_RECORD SET_
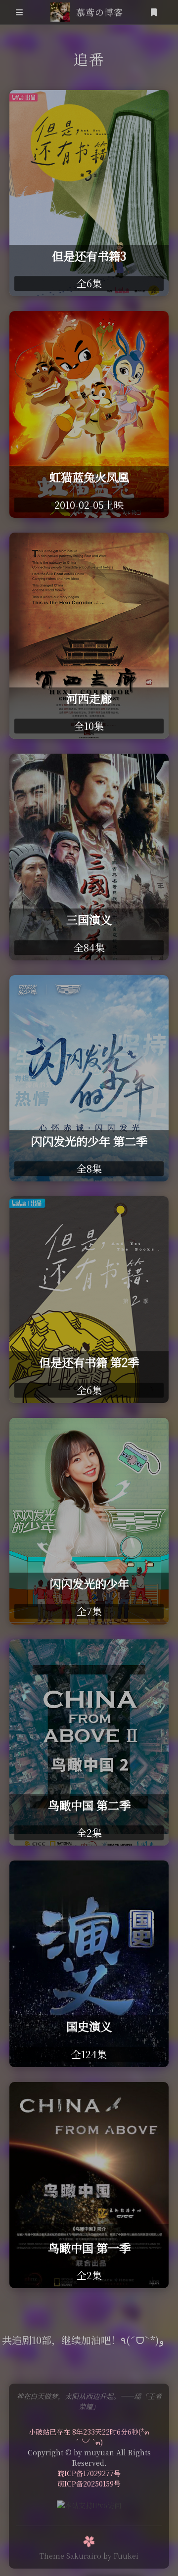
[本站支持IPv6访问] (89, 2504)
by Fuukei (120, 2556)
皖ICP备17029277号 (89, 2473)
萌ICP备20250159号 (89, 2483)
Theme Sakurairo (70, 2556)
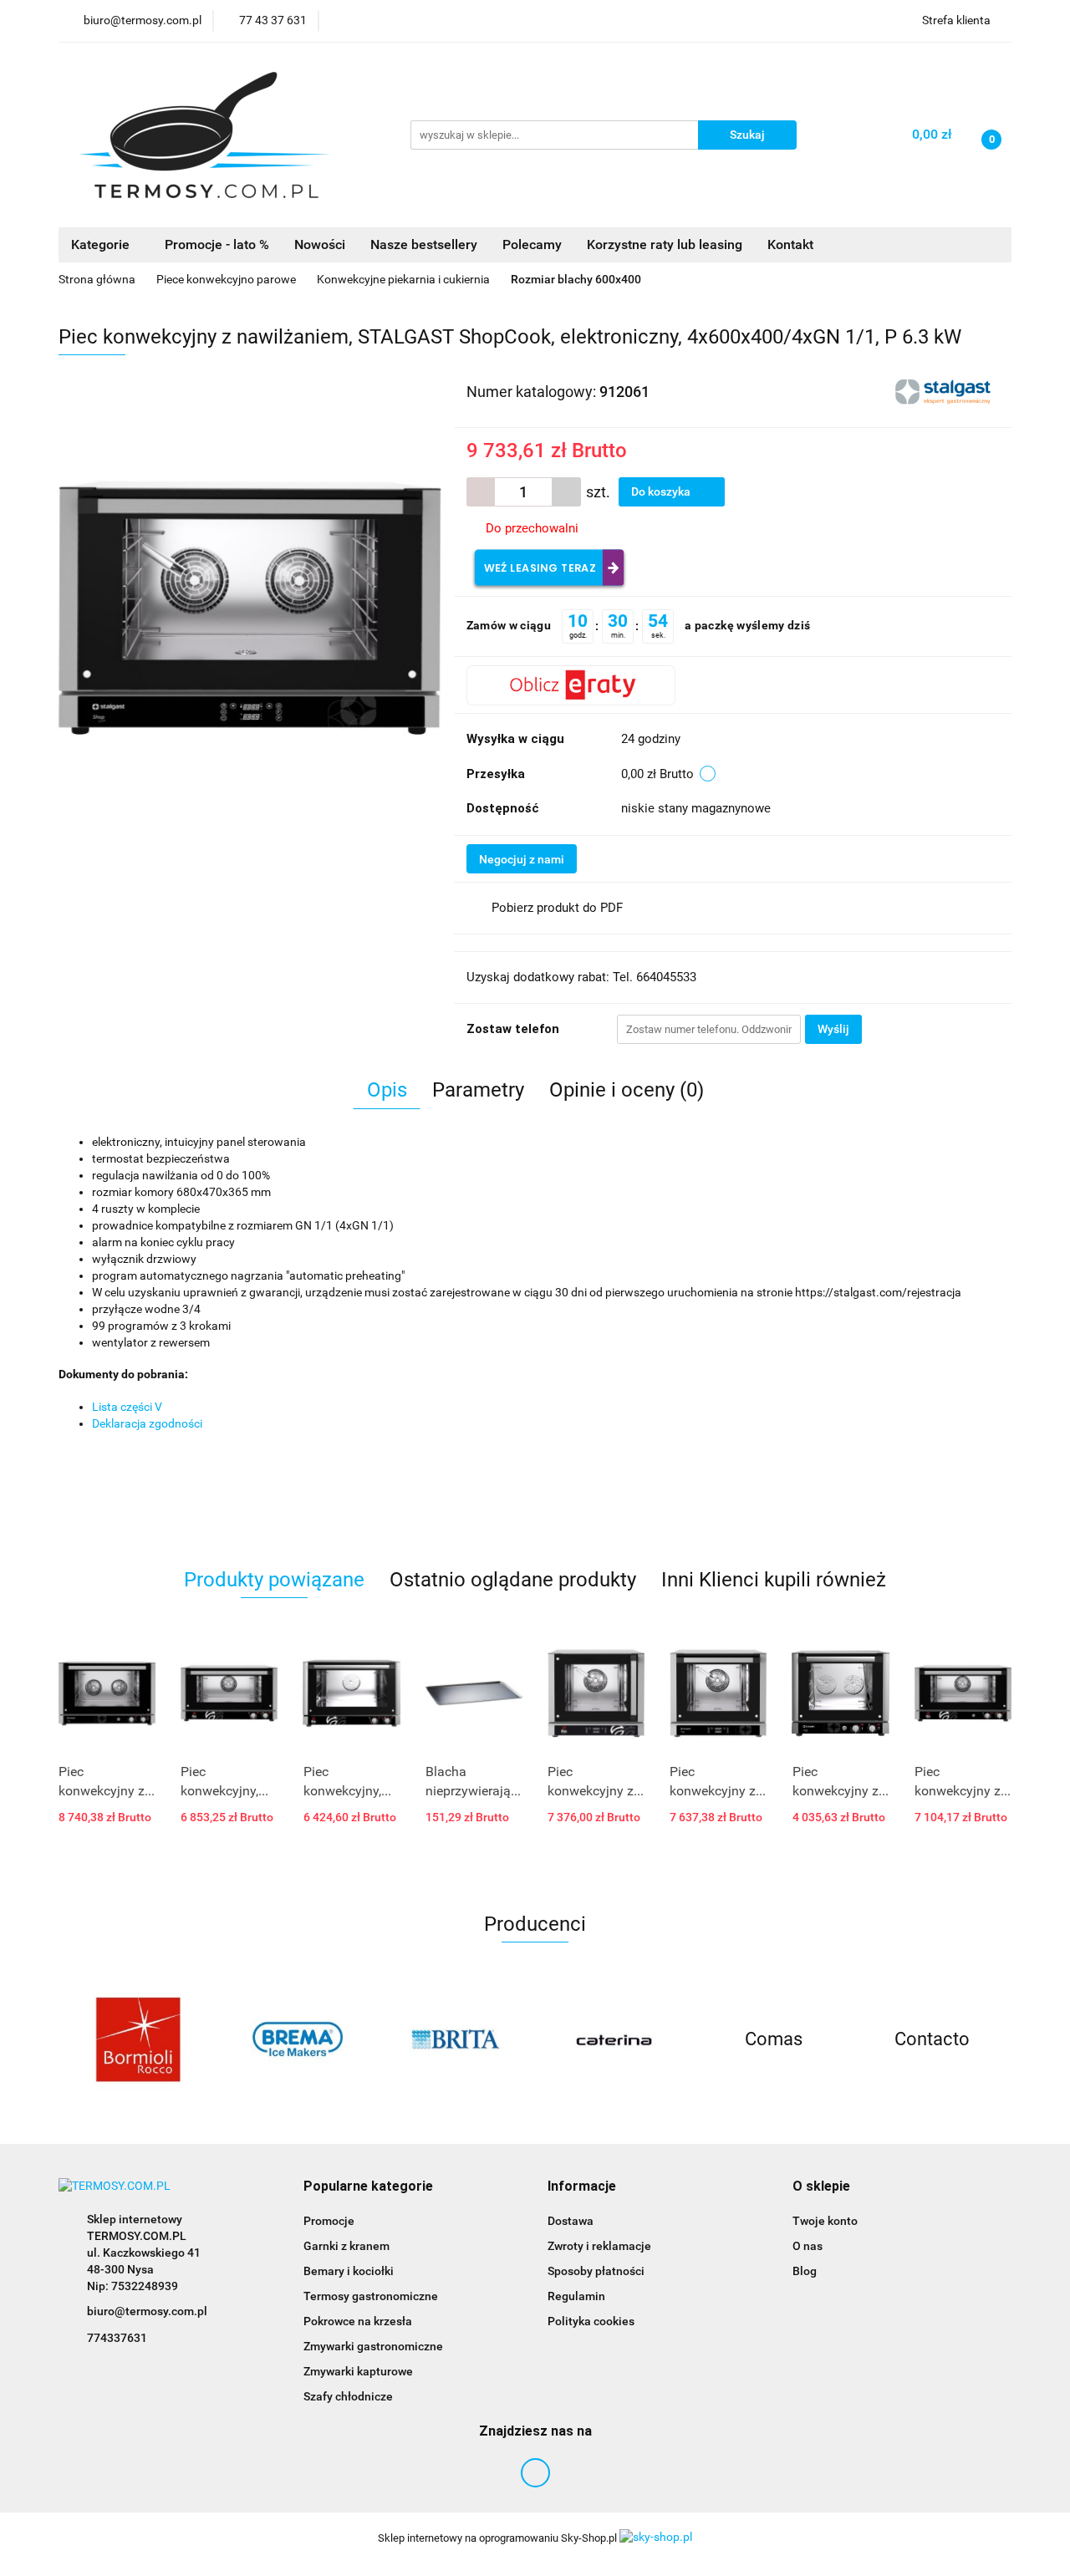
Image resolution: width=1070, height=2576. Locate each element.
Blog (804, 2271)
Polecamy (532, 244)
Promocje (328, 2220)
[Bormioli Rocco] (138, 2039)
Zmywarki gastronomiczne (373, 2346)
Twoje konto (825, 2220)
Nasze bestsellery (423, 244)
--
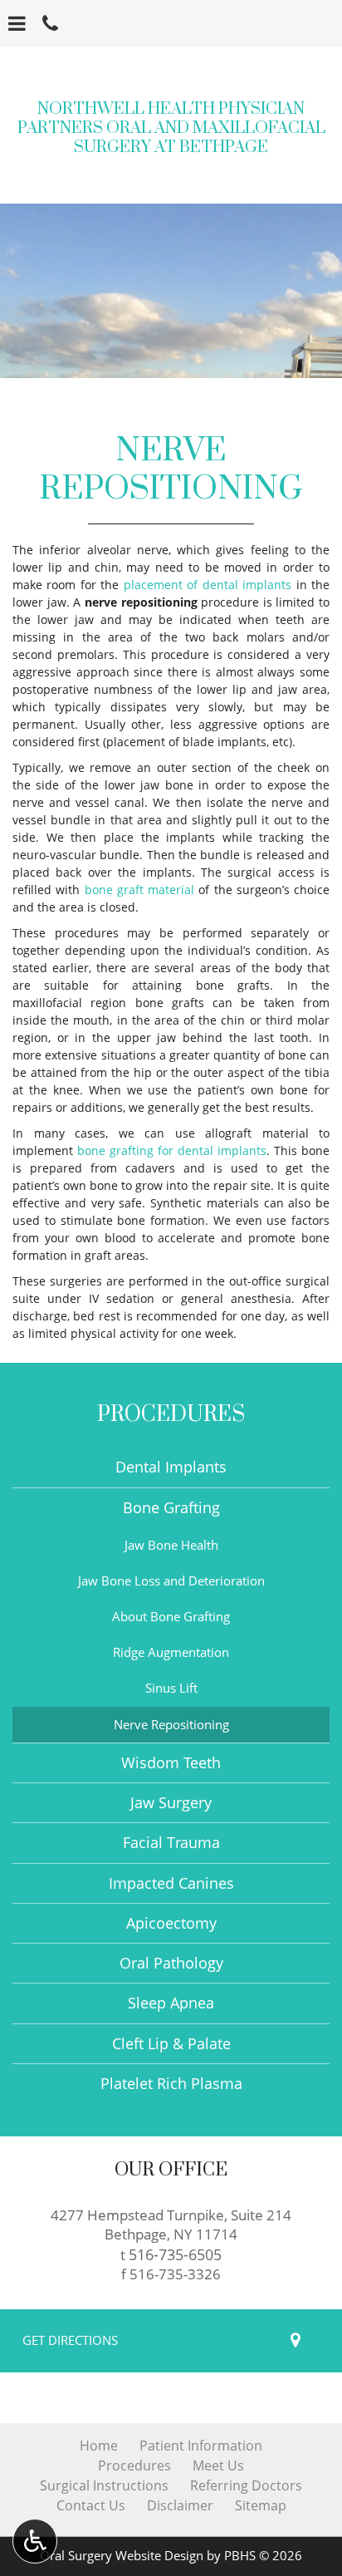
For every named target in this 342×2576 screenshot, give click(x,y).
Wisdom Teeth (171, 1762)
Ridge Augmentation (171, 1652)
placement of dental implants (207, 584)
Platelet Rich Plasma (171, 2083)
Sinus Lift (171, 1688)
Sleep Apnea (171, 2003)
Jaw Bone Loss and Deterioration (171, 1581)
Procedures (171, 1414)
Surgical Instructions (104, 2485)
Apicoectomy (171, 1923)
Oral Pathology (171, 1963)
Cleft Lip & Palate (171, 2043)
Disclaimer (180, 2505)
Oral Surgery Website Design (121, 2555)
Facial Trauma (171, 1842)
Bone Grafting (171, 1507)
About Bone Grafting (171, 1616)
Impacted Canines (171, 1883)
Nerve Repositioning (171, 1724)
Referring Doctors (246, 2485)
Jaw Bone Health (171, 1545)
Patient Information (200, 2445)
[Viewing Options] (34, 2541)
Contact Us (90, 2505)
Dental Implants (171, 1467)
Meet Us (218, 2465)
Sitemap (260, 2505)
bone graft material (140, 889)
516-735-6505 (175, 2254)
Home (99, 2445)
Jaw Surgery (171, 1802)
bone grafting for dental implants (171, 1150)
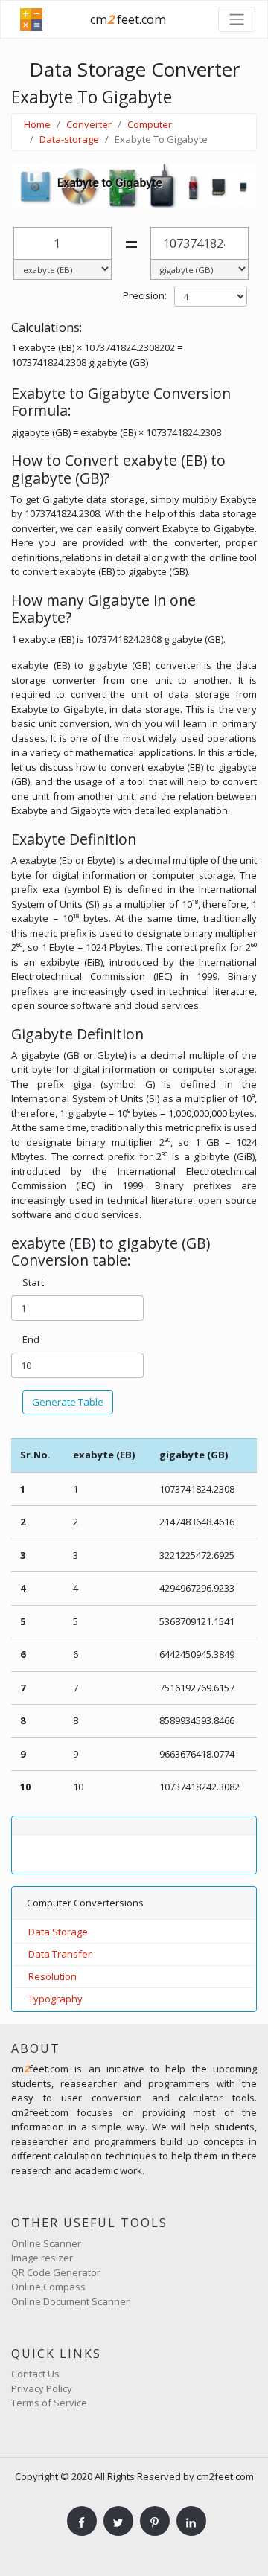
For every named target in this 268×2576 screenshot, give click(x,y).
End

_WORK TO COMPLETE_
Please tally the lines above that include the word "this" and answer with the number by itself.

_EXPECTED OUTPUT_
2